Alexander: Die „Friedensfront”

[Nach Der einzige Weg, Zeitschrift für die Vierte Internationale, Nr. 2 (Januar 1938), S. 44 f.]

Die einzelnen Parteien der II. und der III. Internationale haben die Außenpolitik ihrer Staaten (mit Ausnahme derjenigen, wo sie sowieso kaum mehr existieren) zum Angelpunkt ihrer gesamten Existenz gemacht. Sie betreiben Innenpolitik nur mehr als Fortsetzung der bürgerlichen Außenpolitik. Im Interesse der Staatsverteidigung unterdrücken sie Streiks und Lohnkämpfe; und ohne Widerstand nehmen sie alle Lasten hin, die das imperialistische Wettrüsten der Arbeiterklasse und dem Mittelstand aufbürdet. Sie sorgen für «Ruhe und Ordnung», dieses Haupterfordernis der nationalen Wehrhaftigkeit. Sie haben alle Hände voll zu tun mit der Verteidigung des bürgerlichen Staates; für die Verteidigung der Klasse, des Proletariats, haben sie keinen Pfennig und keinen Arm mehr übrig. Damit schaffen sie der Bourgeoisie in allen Ländern die günstigsten innerpolitischen Bedingungen zur ungestörten Verfolgung ihrer imperialistischen außenpolitischen Ziele. Denn die marxistische Wahrheit, dass die Außenpolitik nur Fortsetzung der Innenpolitik ist, bleibt Wahrheit, auch wenn sie von den Arbeiterparteien nicht anerkannt wird. Und sie erweist sich dann daran, dass die Partei oder die Klasse, die sich dieser Wahrheit nicht bewusst ist, sowohl außenpolitisch als auch innenpolitisch zu einem gefügigen Instrument wird in der Hand der herrschenden Klasse, die auf diese Weise ungestört ihre Außenpolitik eben als Fortsetzung ihrer Innenpolitik betreibt.

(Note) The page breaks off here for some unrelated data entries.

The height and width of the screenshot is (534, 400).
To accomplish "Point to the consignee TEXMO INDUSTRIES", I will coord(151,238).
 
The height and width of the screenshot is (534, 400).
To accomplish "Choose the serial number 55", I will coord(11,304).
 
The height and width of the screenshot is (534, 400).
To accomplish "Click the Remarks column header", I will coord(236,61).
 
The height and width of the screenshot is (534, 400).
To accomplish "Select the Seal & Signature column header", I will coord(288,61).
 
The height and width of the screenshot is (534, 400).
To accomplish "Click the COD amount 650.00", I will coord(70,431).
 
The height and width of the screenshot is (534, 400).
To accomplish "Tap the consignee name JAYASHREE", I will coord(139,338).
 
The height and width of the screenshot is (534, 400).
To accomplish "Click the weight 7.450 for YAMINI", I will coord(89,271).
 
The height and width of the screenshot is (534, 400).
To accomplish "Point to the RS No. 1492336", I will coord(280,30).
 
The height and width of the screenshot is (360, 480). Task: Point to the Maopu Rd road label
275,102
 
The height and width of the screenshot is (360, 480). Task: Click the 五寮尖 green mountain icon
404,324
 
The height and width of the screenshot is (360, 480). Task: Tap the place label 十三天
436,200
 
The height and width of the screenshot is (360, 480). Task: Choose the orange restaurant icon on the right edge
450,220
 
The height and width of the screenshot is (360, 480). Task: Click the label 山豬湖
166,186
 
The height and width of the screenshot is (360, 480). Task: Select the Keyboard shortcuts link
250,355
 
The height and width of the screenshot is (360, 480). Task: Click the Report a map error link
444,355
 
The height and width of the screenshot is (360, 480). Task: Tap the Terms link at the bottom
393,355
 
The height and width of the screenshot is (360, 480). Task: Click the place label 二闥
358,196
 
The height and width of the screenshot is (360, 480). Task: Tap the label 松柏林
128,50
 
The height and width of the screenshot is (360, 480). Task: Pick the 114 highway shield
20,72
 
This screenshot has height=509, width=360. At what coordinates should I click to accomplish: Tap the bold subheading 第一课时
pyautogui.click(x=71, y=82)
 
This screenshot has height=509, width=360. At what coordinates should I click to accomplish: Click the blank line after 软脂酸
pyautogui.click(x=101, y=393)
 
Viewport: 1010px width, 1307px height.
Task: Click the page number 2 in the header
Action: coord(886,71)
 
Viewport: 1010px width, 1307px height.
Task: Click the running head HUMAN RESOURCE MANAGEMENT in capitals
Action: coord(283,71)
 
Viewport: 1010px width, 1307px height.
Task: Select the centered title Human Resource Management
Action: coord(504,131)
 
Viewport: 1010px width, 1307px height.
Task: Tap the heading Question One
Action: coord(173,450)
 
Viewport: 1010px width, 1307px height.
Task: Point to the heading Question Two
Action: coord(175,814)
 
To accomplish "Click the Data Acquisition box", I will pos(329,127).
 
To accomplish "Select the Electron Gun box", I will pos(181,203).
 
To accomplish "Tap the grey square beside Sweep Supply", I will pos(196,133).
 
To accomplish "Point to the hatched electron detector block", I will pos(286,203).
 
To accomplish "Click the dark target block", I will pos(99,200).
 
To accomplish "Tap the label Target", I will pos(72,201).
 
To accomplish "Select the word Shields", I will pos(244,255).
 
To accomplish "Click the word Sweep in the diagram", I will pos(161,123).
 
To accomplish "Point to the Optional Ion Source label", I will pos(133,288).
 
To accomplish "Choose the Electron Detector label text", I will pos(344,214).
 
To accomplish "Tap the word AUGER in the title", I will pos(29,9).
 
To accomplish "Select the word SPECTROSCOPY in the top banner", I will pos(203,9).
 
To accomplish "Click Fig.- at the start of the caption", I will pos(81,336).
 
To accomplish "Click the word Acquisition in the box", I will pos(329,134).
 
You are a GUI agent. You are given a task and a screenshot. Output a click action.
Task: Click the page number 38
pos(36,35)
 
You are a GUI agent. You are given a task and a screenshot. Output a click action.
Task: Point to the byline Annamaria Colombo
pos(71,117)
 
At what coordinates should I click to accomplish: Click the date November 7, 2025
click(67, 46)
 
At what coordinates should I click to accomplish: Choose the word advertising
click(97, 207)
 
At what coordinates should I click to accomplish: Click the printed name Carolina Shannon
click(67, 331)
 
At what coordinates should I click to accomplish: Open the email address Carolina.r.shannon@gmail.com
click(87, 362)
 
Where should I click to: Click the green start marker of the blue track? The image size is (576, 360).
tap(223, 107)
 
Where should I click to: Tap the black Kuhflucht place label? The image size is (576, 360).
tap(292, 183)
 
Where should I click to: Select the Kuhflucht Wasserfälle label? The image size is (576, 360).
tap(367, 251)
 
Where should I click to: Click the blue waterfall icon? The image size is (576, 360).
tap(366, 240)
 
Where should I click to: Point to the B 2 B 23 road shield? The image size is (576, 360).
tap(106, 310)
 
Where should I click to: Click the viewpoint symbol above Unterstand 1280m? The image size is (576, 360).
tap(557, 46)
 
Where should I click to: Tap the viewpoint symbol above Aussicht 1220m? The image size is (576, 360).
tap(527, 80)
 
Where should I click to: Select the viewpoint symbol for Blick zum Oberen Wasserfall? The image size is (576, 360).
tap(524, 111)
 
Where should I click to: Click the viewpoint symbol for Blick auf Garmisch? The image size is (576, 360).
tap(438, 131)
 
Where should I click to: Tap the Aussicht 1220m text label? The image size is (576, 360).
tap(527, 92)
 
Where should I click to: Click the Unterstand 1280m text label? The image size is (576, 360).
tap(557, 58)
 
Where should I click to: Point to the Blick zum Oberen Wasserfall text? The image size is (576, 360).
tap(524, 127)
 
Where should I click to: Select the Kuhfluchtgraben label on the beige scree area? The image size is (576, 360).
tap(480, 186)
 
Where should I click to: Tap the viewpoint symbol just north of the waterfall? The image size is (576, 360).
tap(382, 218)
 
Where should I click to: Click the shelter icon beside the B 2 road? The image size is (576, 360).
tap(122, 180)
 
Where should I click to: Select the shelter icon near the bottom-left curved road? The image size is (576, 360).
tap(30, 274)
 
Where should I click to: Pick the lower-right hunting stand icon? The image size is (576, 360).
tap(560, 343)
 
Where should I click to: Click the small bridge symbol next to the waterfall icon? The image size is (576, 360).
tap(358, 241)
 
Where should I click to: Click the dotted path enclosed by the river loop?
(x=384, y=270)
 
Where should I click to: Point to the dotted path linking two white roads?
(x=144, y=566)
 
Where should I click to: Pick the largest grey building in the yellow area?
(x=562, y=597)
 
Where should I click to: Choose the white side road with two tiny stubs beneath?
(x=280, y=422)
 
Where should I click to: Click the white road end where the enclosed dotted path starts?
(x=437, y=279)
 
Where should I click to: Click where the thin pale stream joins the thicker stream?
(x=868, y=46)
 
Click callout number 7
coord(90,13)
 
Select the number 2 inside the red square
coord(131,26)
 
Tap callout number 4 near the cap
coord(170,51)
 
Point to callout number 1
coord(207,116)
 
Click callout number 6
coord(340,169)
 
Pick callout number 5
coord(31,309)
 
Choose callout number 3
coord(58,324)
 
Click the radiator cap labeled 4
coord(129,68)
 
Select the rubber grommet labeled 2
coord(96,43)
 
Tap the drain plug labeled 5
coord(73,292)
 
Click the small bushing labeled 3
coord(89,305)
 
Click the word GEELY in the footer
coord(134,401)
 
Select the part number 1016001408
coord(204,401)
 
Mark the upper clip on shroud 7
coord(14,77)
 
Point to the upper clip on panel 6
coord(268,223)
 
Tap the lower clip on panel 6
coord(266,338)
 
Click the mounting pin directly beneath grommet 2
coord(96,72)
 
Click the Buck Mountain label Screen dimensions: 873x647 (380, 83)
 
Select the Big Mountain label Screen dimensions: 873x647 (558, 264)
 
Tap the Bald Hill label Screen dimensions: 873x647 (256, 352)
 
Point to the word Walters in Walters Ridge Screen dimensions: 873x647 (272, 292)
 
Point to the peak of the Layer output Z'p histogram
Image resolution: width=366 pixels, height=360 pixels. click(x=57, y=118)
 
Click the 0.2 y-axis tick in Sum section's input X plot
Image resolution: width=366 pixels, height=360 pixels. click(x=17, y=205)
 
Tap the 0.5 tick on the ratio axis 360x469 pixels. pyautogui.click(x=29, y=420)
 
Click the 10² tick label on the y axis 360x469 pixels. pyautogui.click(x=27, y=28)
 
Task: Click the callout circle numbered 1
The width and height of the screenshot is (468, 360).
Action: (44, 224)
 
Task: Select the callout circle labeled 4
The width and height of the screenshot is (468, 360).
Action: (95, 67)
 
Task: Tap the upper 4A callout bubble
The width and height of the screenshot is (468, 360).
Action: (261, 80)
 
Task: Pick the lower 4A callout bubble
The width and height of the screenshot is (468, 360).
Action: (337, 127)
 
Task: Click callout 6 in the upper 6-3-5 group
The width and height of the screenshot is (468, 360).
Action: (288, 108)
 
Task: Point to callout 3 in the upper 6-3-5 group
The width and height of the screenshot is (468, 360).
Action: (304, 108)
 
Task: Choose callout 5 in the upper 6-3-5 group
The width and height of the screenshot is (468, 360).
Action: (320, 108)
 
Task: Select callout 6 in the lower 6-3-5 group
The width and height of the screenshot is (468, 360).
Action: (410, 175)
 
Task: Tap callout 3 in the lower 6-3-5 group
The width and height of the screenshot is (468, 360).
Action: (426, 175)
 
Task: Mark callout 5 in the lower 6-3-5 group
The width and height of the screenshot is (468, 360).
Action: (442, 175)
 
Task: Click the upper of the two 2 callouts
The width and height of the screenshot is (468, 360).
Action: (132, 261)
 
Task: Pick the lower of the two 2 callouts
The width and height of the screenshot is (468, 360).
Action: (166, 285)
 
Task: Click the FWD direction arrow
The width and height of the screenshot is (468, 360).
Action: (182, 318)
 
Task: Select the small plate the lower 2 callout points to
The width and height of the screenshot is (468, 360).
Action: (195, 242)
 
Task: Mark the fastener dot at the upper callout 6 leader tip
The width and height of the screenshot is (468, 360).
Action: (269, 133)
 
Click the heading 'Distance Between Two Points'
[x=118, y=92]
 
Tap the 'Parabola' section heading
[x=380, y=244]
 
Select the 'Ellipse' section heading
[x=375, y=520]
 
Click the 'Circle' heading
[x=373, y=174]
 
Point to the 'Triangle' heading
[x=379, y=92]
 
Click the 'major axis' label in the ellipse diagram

Freilich, in keinem einzigen Lande könnte es den Sozialpatrioten der II. und der III. Internationale gelingen, die Arbeiterschaft für die wirklichen außenpolitischen Ziele der herrschenden Klasse zu mobilisieren; als Kanonenfutter für die imperialistischen Raubkriege, die zu unternehmen die Bourgeoisie gezwungen ist, um aus der Stickluft der kapitalistischen Produktion und des Nationalstaates (aus dieser «innerpolitischen» Stickluft) den einzigen für sie gangbaren (außenpolitischen) «Ausweg» zu suchen.

Ist es nicht möglich, die Völker für diese Aktionen zur Verteidigung und Erhaltung ihrer Kerkermeister aufzurufen, so erweisen die Sozialpatrioten ihrer Bourgeoisie einen weiteren Dienst, indem sie die wirklichen außenpolitischen Ziele vernebeln und durch betrügerische Illusionen ersetzen. Den Extrakt dieser Illusionen repräsentiert die Phrase von der «Friedensfront», die da die Welt bewahrt vor den bösen «dynamischen» Staaten. Je gespannter indessen die außenpolitische Situation, desto unhaltbarer erweisen sich die Illusionen. Und so hat auch die neue außenpolitische Aktivität im Zeichen der Reisen Mussolinis, Halifax’ und Delbos' für jeden, der noch sehen und hören kann, zu einer allgemeinen Demaskierung geführt.

Wohl waren die Pressekommentare ebenso widerspruchsvoll und undurchsichtig wie die Außenpolitik der Staaten es noch ist. Wir haben nicht erfahren, ob England im Kriegsfall auf der Seite einer bedrohten Tschechoslowakei oder eines bedrohten Österreich zu finden sein wird, ob Polen sich im Ernstfall für Deutschland oder für Frankreich, und Jugoslawien für Italien oder die kleine Entente entscheiden wird. Das alles bleibt unsicher bis zum tatsächlichen Ausbruch des Krieges. Diese Unsicherheit allerdings, die das einzige ist, was hier unbestreitbar feststeht, diese ständige Veränderlichkeit der imperialistischen Gruppierungen reicht aus, um die Phrase von der «Friedensfront» als solche durchaus zu entlarven.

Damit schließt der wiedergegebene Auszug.